My Secret Life on the McJob
- Author: Jerry Newman
- Original title: My Secret Life on the McJob: Lessons from Behind the Counter Guaranteed to Supersize Any Management Style
- Language: English
- Publication place: United States
- ISBN: 0-07-147365-3

= My Secret Life on the McJob =

Book by Jerry Newman

My Secret Life on the McJob: Lessons from Behind the Counter Guaranteed to Supersize Any Management Style is a 2007 book by Jerry Newman about low-wage work in fast-food outlets. Newman is a distinguished professor at University at Buffalo (N.Y.) School of Management who has taught business courses for nearly 30 years, and went undercover as a bottom-rung worker for the biggest names in fast food, including McDonald's and Burger King.

==Review==
The book has had favorable reviews.
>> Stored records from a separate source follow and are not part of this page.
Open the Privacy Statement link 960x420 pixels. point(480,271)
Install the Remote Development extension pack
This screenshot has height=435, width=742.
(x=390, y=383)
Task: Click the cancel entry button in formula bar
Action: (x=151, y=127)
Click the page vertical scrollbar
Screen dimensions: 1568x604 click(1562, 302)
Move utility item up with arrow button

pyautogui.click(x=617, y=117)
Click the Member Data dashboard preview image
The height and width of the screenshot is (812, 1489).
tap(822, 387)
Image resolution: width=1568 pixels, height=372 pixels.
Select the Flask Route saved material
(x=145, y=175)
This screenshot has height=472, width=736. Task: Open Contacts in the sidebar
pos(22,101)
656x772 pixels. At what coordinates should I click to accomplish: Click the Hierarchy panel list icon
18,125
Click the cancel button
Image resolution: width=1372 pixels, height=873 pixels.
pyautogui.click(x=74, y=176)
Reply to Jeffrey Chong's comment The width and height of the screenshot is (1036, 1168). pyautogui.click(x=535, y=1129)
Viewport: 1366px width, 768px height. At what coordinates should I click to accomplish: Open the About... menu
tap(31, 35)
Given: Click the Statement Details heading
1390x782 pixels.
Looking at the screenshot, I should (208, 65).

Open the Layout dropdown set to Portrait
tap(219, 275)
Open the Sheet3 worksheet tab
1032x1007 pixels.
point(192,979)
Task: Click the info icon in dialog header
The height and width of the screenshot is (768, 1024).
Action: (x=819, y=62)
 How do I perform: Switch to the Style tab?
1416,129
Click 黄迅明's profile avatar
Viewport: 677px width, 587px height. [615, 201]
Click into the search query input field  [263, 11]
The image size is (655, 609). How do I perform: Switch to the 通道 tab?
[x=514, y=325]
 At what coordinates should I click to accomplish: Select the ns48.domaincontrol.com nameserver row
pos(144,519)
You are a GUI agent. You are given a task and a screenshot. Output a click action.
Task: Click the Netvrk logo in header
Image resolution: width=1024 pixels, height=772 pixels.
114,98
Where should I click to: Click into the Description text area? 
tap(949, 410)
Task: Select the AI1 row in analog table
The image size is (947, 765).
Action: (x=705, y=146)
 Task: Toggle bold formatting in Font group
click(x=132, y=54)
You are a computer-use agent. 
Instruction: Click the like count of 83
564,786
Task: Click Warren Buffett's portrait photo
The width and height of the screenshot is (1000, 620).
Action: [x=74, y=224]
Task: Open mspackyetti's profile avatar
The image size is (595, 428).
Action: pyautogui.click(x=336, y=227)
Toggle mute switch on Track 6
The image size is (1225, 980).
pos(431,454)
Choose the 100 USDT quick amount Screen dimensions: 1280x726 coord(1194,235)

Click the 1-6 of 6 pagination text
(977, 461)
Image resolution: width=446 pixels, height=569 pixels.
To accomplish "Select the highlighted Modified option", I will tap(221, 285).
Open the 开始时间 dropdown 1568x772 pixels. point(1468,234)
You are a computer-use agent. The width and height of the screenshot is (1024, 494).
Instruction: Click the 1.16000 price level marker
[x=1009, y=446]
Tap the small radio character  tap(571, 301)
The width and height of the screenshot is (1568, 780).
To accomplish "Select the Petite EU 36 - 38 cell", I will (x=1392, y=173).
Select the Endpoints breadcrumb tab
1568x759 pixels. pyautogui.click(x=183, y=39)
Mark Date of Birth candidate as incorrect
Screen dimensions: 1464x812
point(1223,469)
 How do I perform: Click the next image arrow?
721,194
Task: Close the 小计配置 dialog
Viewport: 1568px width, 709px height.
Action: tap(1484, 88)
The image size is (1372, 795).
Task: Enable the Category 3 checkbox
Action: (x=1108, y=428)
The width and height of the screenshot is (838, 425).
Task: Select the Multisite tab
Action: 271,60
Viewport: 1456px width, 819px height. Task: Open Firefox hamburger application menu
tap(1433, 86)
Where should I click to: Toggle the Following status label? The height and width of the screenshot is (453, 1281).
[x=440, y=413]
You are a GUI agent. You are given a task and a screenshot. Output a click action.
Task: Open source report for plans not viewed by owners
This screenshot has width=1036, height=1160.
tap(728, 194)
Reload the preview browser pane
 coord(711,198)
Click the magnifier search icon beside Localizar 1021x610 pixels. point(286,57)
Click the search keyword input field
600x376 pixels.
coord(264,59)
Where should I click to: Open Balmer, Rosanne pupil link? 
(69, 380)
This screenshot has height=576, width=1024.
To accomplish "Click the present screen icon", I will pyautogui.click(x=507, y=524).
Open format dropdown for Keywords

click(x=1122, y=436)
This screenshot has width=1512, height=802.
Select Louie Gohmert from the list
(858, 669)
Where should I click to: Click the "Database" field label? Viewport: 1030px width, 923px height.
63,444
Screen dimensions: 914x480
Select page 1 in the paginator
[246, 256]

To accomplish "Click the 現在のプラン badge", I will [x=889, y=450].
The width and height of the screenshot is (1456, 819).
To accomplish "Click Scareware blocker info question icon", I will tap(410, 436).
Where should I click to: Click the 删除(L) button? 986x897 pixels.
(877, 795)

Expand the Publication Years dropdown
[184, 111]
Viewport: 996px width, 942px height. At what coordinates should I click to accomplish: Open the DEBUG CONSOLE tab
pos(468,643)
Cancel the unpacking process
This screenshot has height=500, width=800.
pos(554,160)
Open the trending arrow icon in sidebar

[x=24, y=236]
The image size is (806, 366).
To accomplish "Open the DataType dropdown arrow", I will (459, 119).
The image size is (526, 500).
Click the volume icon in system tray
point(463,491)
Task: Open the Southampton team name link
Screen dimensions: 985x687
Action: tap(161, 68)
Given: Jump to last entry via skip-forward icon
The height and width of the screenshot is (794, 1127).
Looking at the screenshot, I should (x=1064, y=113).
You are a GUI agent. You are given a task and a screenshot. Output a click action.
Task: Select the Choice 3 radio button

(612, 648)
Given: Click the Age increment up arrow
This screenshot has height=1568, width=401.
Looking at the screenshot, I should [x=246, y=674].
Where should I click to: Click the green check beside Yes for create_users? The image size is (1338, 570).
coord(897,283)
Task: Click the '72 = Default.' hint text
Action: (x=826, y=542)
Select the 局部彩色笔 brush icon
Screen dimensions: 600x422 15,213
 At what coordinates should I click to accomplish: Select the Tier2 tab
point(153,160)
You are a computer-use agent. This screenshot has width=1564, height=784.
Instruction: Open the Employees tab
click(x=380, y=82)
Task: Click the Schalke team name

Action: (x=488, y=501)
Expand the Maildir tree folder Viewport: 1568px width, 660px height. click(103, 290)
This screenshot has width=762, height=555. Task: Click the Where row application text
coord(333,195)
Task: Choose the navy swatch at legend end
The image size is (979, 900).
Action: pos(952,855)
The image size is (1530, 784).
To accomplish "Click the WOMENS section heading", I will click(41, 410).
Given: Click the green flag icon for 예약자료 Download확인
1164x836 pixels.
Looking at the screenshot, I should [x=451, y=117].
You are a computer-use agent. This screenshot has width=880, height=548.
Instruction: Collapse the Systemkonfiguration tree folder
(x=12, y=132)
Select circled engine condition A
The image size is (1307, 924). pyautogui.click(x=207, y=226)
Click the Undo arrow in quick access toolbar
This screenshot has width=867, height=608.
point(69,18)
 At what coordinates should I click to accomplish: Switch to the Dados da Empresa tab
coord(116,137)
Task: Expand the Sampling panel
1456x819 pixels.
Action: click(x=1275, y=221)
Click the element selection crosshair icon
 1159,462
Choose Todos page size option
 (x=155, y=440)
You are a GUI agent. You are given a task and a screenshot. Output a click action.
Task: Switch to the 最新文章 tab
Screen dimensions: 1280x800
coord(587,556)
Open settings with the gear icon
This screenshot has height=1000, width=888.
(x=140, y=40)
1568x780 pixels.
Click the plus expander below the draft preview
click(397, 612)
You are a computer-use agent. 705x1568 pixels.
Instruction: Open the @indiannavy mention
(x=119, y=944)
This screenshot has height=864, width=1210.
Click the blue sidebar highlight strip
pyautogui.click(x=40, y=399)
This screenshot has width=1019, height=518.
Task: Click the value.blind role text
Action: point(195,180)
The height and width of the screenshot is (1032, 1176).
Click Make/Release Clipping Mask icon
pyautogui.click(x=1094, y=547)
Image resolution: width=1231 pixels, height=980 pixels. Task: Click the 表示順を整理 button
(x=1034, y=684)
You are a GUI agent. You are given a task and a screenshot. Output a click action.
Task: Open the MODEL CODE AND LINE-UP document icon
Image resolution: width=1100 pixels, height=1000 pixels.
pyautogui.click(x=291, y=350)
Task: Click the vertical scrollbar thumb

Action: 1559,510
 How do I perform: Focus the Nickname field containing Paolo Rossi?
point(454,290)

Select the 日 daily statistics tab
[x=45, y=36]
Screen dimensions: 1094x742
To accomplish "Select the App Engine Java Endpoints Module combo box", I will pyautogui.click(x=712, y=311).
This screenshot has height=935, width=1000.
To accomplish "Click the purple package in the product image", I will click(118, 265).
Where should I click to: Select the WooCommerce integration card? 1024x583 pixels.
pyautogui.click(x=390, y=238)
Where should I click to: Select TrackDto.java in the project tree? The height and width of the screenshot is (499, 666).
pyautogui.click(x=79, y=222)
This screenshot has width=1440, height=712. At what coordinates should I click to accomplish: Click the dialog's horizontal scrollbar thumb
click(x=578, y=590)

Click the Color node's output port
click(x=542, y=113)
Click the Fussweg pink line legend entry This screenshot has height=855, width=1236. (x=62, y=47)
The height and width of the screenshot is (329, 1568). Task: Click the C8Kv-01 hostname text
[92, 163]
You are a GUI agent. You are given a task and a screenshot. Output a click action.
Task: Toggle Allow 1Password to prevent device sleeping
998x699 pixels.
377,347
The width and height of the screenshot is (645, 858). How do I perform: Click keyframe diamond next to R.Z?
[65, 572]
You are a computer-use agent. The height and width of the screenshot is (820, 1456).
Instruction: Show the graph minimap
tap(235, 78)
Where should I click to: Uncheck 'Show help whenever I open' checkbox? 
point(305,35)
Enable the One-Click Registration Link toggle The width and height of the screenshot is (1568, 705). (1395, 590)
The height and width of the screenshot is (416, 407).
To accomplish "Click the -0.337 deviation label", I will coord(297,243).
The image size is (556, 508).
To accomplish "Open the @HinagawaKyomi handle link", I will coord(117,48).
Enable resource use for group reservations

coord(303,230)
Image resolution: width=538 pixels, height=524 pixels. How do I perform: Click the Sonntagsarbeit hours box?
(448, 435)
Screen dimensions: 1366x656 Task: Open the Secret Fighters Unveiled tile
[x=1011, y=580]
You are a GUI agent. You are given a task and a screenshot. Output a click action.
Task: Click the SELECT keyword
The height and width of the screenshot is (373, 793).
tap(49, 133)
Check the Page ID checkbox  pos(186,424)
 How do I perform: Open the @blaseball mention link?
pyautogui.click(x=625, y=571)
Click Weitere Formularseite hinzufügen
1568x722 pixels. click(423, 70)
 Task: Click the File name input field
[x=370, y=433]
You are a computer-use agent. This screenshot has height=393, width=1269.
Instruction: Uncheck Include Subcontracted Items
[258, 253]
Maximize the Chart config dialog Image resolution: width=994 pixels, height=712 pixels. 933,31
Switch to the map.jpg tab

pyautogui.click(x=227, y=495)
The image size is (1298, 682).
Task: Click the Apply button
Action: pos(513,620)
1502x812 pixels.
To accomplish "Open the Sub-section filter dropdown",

The Wall Street Journal wrote:

Jerry Newman offers entertaining anecdotes and wonderful descriptions of the personalities working at every station of responsibility. ... Unusual for a business book offering management advice, My Secret Life on the McJob is written from the perspective of a crew member on the receiving end of the boss's expectations rather than from that of a manager who faces the challenges of building a team, running a business and earning a return on investment. ... It offers many lessons that would be helpful to managers in almost every segment of business—or even government.

—Andrew H. Card Jr., President Bush's chief of staff from January 2001 to April 2006; The Wall Street Journal, January 17, 2007.